In order for the clownfish to reproduce it needs the anemones to be healthy and these in turn need the corals, which are in serious danger.
|Clownfish could disappear due to climate change.|
The colourful clownfish is in danger again and this time the reason has nothing to do with Pixar's animated film.
If Finding Nemo unleashed the madness of having one or more specimens of clownfish in the aquarium at home and brought with it a significant decline in its population, now climate change and more specifically the survival of the corals are putting the cute little fish in check.
The explanation was given by a team from France's National Center for Scientific Research (CNRS), which observed for more than 10 years the clown fish living on Kimbe Island in eastern Papua New Guinea. The study has been published in Ecology Letters.
What the researchers wanted to know is what impact genetics and the environment had on the breeding success of these animals. What they discovered was that the fish's habitat, including the anemone in which it lives and its geographical location, are the elements that contribute the most to the success or lack of success in reproduction.
The genetic aspect played a role, but in a minor or insignificant way. This finding implies that the species will be susceptible to short-term, small-scale changes in habitat structure. In addition, the clownfish may have a limited ability to adapt to these changes.
Clownfish establish symbiotic relationships with anemones: they use them to protect themselves from predators, as they are poisonous to other fish and they feed on the faecal matter they expel, as well as being protected by them from butterfly fish, which love to eat anemone tentacles.
The problem comes when the anemones, home of the clownfish, are in danger, which is happening because they depend on the corals, threatened by the warming of the seas, pollution and human hands.
According to Benoit Pujol, a CNRS researcher, the ability of a species to adapt is guaranteed by its reproductive success. Clownfish don't reproduce as easily because they need a stable and gentle environment.
In each anemone live a female, a sexually active male and other males that are not sexually active. When the female dies, the sexually active male becomes female and the larger of the non-sexually active males becomes sexually active. If the anemones remain healthy, the clownfish will be able to reproduce, otherwise it could become extinct.
The death of the corals will be the beginning of the end
Gabriel Grimsditch is a member of the Marine Ecosystems Division of the United Nations Environment Programme and says that rising sea temperatures as a result of global warming and human activities are wiping out corals.
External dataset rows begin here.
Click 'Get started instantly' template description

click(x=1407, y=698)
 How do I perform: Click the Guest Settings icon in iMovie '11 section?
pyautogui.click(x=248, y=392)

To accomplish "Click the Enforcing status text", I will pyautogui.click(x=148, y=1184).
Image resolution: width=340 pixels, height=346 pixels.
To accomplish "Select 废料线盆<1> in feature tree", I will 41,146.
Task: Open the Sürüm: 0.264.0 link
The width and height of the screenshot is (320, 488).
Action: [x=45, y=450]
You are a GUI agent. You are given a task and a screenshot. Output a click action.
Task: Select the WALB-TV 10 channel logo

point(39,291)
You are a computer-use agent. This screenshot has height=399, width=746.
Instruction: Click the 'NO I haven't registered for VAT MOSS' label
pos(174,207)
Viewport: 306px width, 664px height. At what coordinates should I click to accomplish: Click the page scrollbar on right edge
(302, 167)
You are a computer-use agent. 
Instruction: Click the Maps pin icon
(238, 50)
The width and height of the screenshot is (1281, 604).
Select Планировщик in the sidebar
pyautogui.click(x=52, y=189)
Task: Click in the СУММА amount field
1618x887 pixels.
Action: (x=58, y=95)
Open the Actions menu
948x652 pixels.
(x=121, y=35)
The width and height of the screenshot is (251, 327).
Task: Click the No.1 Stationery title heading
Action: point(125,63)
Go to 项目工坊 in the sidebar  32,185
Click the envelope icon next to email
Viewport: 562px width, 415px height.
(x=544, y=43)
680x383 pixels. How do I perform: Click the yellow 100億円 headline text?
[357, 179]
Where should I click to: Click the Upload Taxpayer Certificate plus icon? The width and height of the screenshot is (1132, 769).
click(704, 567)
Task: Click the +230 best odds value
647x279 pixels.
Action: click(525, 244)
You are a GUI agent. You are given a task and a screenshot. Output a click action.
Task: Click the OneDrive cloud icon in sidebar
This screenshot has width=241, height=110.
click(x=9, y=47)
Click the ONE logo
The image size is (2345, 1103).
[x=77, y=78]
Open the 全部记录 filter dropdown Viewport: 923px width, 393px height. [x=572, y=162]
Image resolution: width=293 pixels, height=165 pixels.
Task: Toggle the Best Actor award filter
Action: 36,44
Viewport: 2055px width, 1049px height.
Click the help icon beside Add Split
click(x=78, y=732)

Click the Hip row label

"Corals are very sensitive to temperature changes in the water, in the sea, and live in symbiosis with microscopic algae that live inside them and give them energy. When the temperature rises too high, this symbiosis that gives life and energy to the coral breaks. And when it breaks it is like a fever in humans, the coral is very stressed, is very weak and loses its color and whitens.
In this situation the coral can die very easily and we see that there are many corals that when bleached survive a few days, a few weeks, maybe a few months, but in many cases lose their lives," explains Grimsditch.